E o que me impressionou numa grande capital europeia como é Madrid foi o facto de estes espanhóis terem abertura e simpatia. Talvez habituado ao lisboeta, que mesmo que seja amigo e caloroso, inteligente e interessado, mantém um certo desligamento perante o mundo e as pessoas que estão no mundo, e raramente é dedicado, ou seja, raramente alimenta o detalhe ou aprofunda o olhar, não sabe parar e tem demasiado espaço e luz no olhar (e pouca intimidade), foi com muita surpresa que vi madrilenos que são o oposto de tudo isto, e uma Madrid que, urbanisticamente, sendo espaçosa e dotada de grandes avenidas e distritos financeiros, mantém uma coesão e uma densidade notáveis.

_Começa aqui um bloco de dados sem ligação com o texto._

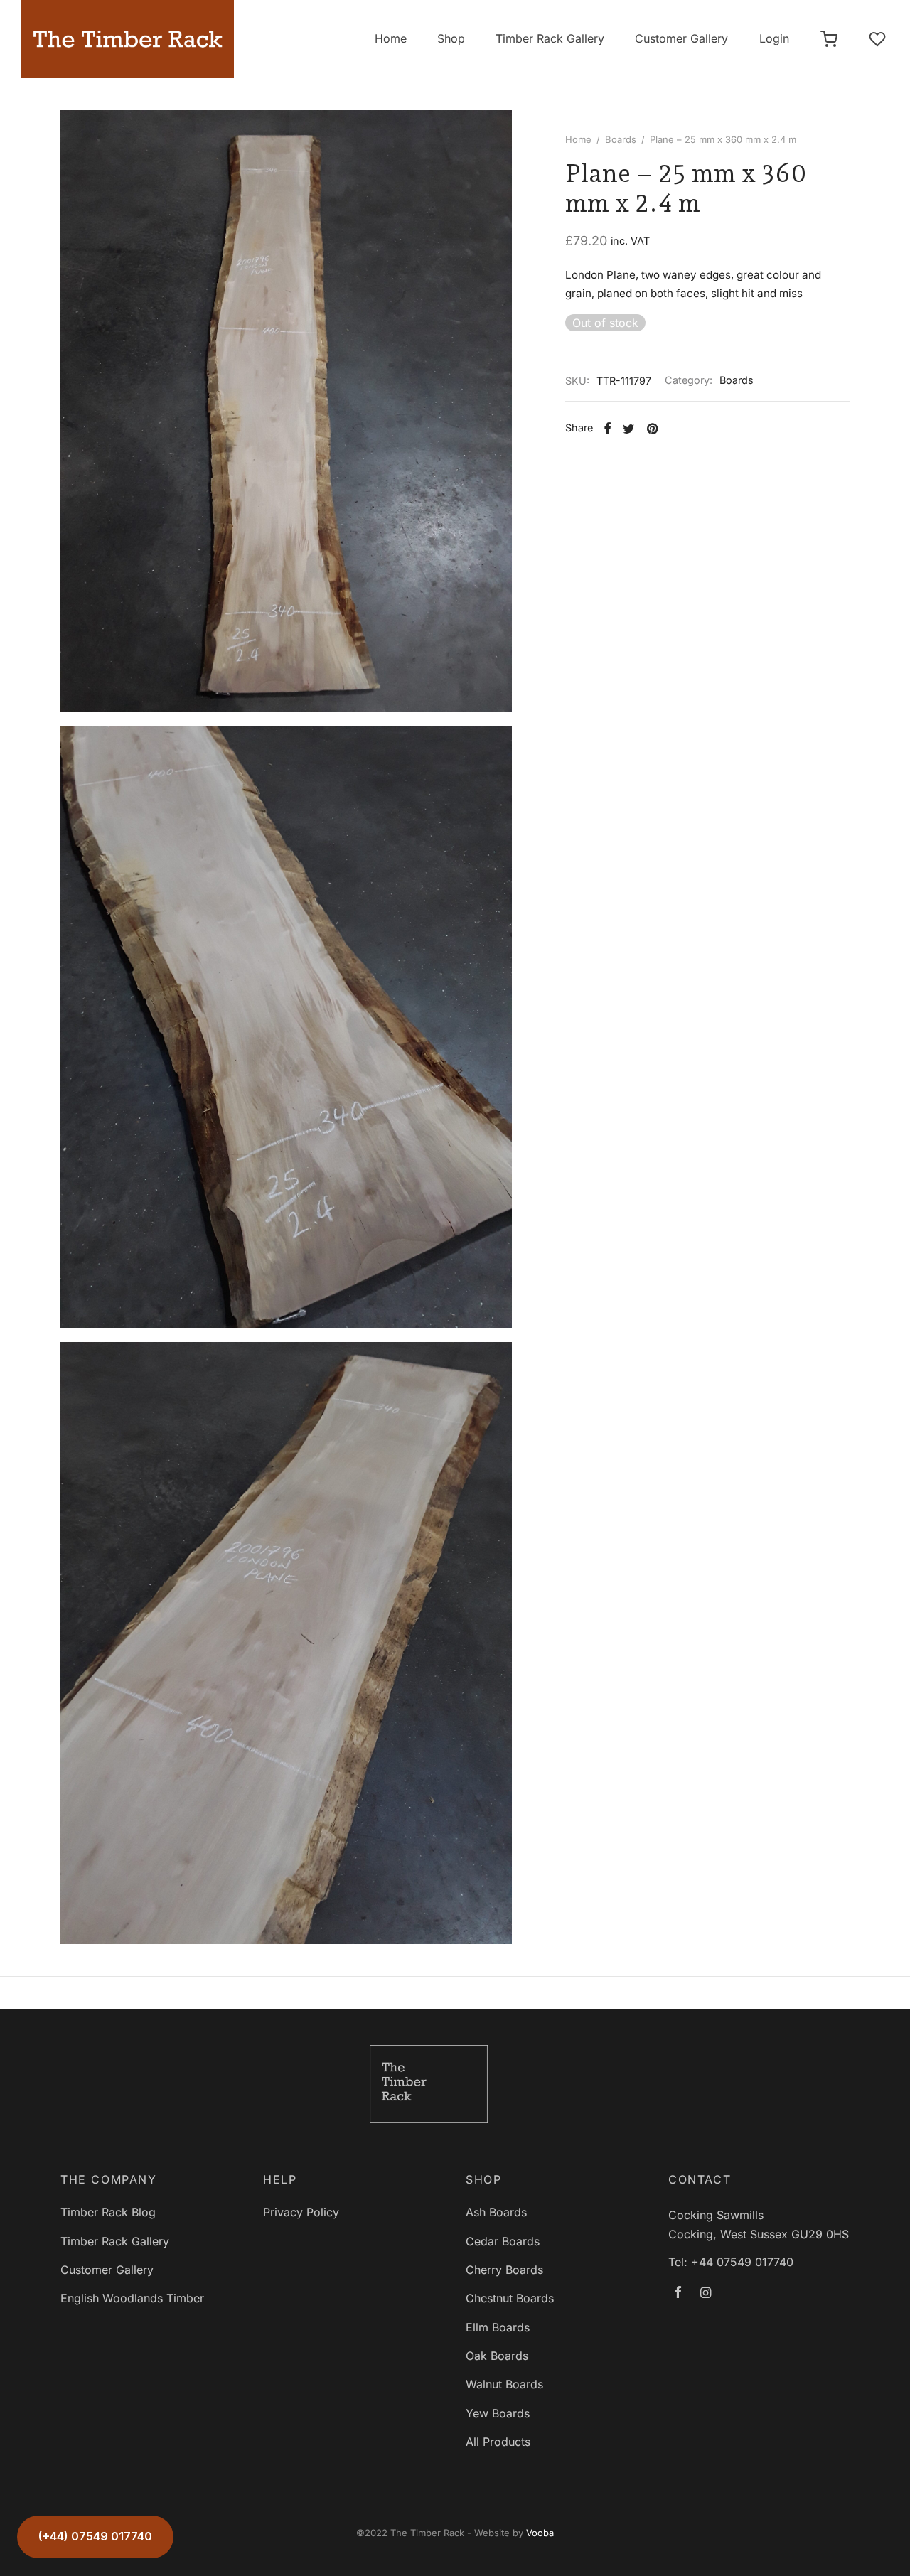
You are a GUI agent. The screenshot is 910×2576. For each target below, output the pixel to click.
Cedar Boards (503, 2241)
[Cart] (828, 39)
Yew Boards (498, 2413)
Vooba (540, 2532)
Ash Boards (496, 2212)
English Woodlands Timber (132, 2298)
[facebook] (677, 2293)
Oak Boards (497, 2356)
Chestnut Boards (510, 2298)
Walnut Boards (504, 2384)
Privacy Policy (301, 2212)
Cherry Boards (504, 2270)
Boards (620, 139)
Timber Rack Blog (108, 2212)
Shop (451, 38)
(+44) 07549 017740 (95, 2536)
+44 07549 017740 (742, 2262)
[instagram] (706, 2293)
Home (391, 38)
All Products (498, 2442)
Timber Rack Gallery (550, 38)
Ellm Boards (498, 2327)
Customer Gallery (681, 38)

Cosmopolita, com o mundo todo dentro, todas as raças, todas as culturas (embora curiosamente de costas voltadas aos portugueses e ao português - apesar do grande número de turistas brasileiros - , o que, mais do que aspecto negativo, uma funcionária de museu me confidenciou ser uma "verguenza", e não raro ter de ouvir dos falantes de português justos protestos), todos os tipos de comida e artesanato, modelos de comércio standard mas também singularidades, recantos únicos, percursos únicos, Madrid aconchega e apaixona.

Se tem defeitos, e claro que os tem, eu vi-os muito de raspão. Um deles reside numa virtude, que talvez se comece a esbater em momentos prosaicos e banais. Diz-se que os espanhóis começaram a reparar que tinham um país ao lado no Euro 2004, principalmente quando perderam connosco, e talvez se recupere algum iberismo se o Mundial de 2018 ou 2022 nos cair nos bolsos. A virtude? O orgulho de ser espanhol, o império psicológico que nunca se desfez, como o português, e que, se os torna um povo muito concentrado no próprio umbigo, também lhes dá o brilho de oferecer o melhor da sua civilização aos visitantes.
Quase levo a mal aos amigos que me ocultaram Madrid como cidade fulgurante, porque agora

Madrid corre o risco de nunca mais terminar dentro de mim.